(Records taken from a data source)
<<<<

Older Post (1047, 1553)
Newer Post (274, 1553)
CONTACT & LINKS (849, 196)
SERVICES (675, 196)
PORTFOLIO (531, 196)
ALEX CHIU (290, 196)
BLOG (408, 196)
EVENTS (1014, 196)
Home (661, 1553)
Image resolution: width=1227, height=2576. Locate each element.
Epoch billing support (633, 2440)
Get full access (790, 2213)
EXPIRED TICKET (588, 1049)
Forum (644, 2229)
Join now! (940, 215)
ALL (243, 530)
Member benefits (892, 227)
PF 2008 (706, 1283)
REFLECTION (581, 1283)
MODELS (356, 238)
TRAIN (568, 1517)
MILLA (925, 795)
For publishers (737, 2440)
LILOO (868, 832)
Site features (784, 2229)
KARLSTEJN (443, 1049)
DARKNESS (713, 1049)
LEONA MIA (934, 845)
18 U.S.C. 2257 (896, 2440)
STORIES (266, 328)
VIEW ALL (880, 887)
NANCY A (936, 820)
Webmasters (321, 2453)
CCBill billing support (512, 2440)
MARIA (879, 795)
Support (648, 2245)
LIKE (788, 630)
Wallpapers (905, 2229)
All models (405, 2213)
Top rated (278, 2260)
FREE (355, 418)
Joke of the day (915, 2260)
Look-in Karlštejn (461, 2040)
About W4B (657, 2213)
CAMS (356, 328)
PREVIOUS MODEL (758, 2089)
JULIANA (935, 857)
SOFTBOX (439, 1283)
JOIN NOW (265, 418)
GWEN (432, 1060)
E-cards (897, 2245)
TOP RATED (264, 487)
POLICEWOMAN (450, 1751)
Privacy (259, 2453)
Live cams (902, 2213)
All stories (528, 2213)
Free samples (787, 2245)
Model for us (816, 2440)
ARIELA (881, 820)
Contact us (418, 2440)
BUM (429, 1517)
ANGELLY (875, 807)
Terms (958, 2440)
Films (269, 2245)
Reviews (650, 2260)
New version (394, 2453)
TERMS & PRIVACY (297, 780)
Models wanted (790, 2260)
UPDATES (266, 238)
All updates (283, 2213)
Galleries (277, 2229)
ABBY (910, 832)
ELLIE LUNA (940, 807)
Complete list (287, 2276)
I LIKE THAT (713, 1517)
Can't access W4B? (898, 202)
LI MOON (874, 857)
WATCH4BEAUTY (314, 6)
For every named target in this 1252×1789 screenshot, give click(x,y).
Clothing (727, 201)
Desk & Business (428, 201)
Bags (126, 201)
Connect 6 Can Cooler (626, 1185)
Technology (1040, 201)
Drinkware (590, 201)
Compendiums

>>>>

STATED PROBLEM:
Format every one of these lines as a Markdown table with two columns, "Row" for the row number and "Line" for the line itself, and leave out any blank lines.

TASK OUTPUT:
| Row | Line |
|---|---|
| 1 | Older Post (1047, 1553) |
| 2 | Newer Post (274, 1553) |
| 3 | CONTACT & LINKS (849, 196) |
| 4 | SERVICES (675, 196) |
| 5 | PORTFOLIO (531, 196) |
| 6 | ALEX CHIU (290, 196) |
| 7 | BLOG (408, 196) |
| 8 | EVENTS (1014, 196) |
| 9 | Home (661, 1553) |
| 10 | Image resolution: width=1227, height=2576. Locate each element. |
| 11 | Epoch billing support (633, 2440) |
| 12 | Get full access (790, 2213) |
| 13 | EXPIRED TICKET (588, 1049) |
| 14 | Forum (644, 2229) |
| 15 | Join now! (940, 215) |
| 16 | ALL (243, 530) |
| 17 | Member benefits (892, 227) |
| 18 | PF 2008 (706, 1283) |
| 19 | REFLECTION (581, 1283) |
| 20 | MODELS (356, 238) |
| 21 | TRAIN (568, 1517) |
| 22 | MILLA (925, 795) |
| 23 | For publishers (737, 2440) |
| 24 | LILOO (868, 832) |
| 25 | Site features (784, 2229) |
| 26 | KARLSTEJN (443, 1049) |
| 27 | DARKNESS (713, 1049) |
| 28 | LEONA MIA (934, 845) |
| 29 | 18 U.S.C. 2257 (896, 2440) |
| 30 | STORIES (266, 328) |
| 31 | VIEW ALL (880, 887) |
| 32 | NANCY A (936, 820) |
| 33 | Webmasters (321, 2453) |
| 34 | CCBill billing support (512, 2440) |
| 35 | MARIA (879, 795) |
| 36 | Support (648, 2245) |
| 37 | LIKE (788, 630) |
| 38 | Wallpapers (905, 2229) |
| 39 | All models (405, 2213) |
| 40 | Top rated (278, 2260) |
| 41 | FREE (355, 418) |
| 42 | Joke of the day (915, 2260) |
| 43 | Look-in Karlštejn (461, 2040) |
| 44 | About W4B (657, 2213) |
| 45 | CAMS (356, 328) |
| 46 | PREVIOUS MODEL (758, 2089) |
| 47 | JULIANA (935, 857) |
| 48 | SOFTBOX (439, 1283) |
| 49 | JOIN NOW (265, 418) |
| 50 | GWEN (432, 1060) |
| 51 | E-cards (897, 2245) |
| 52 | TOP RATED (264, 487) |
| 53 | POLICEWOMAN (450, 1751) |
| 54 | Privacy (259, 2453) |
| 55 | Live cams (902, 2213) |
| 56 | All stories (528, 2213) |
| 57 | Free samples (787, 2245) |
| 58 | Model for us (816, 2440) |
| 59 | ARIELA (881, 820) |
| 60 | Contact us (418, 2440) |
| 61 | BUM (429, 1517) |
| 62 | ANGELLY (875, 807) |
| 63 | Terms (958, 2440) |
| 64 | Films (269, 2245) |
| 65 | Reviews (650, 2260) |
| 66 | New version (394, 2453) |
| 67 | TERMS & PRIVACY (297, 780) |
| 68 | Models wanted (790, 2260) |
| 69 | UPDATES (266, 238) |
| 70 | All updates (283, 2213) |
| 71 | Galleries (277, 2229) |
| 72 | ABBY (910, 832) |
| 73 | ELLIE LUNA (940, 807) |
| 74 | Complete list (287, 2276) |
| 75 | I LIKE THAT (713, 1517) |
| 76 | Can't access W4B? (898, 202) |
| 77 | LI MOON (874, 857) |
| 78 | WATCH4BEAUTY (314, 6) |
| 79 | For every named target in this 1252×1789 screenshot, give click(x,y). |
| 80 | Clothing (727, 201) |
| 81 | Desk & Business (428, 201) |
| 82 | Bags (126, 201) |
| 83 | Connect 6 Can Cooler (626, 1185) |
| 84 | Technology (1040, 201) |
| 85 | Drinkware (590, 201) |
| 86 | Compendiums |